OpenLB
Open Library of Bioscience

BACKGROUND: Acute Pancreatitis (AP) is a formidable disease with significant morbidity, mortality and healthcare expenditure. There is an emergent need to develop therapeutic agents for this disease as there are no targeted therapies available. We have recently demonstrated that pirfenidone can significantly decrease the severity of AP in animal models. Based on our preclinical findings, we decided to conduct a pilot trial to evaluate the safety, tolerability and efficacy of pirfenidone in patients with AP.

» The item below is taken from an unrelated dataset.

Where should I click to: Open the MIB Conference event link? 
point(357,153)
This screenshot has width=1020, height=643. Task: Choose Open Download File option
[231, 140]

METHODS: We have designed a multicenter, randomized, pilot clinical trial of 60 patients with blinded outcome assessment. All patients with AP, who present within 48 h of establishment of the diagnosis, will be screened for exclusion and inclusion criteria. Consenting patients will be randomized into pirfenidone or placebo within 48 h of the diagnosis of AP. The primary end points include decrease in PAN-PROMISE score after 72 h of initiation of drug, reduction in inflammatory markers, and development of serious adverse events. The secondary end points include changes in PAN-PROMISE score, discharge PASS score <60, development of composite outcome of new or worsening necrotizing pancreatitis on CT scan performed 5-7 days after admission, major infection or death, and readmissions and/or ER visits within 30 days and within 6 months after discharge.
STATUS: Currently enrolling (NCT05350371).
CONCLUSION: There is an urgent need to identify novel therapies for AP. This pilot clinical trial may become the basis of a larger study to analyze the efficacy of pirfenidone in patients with AP.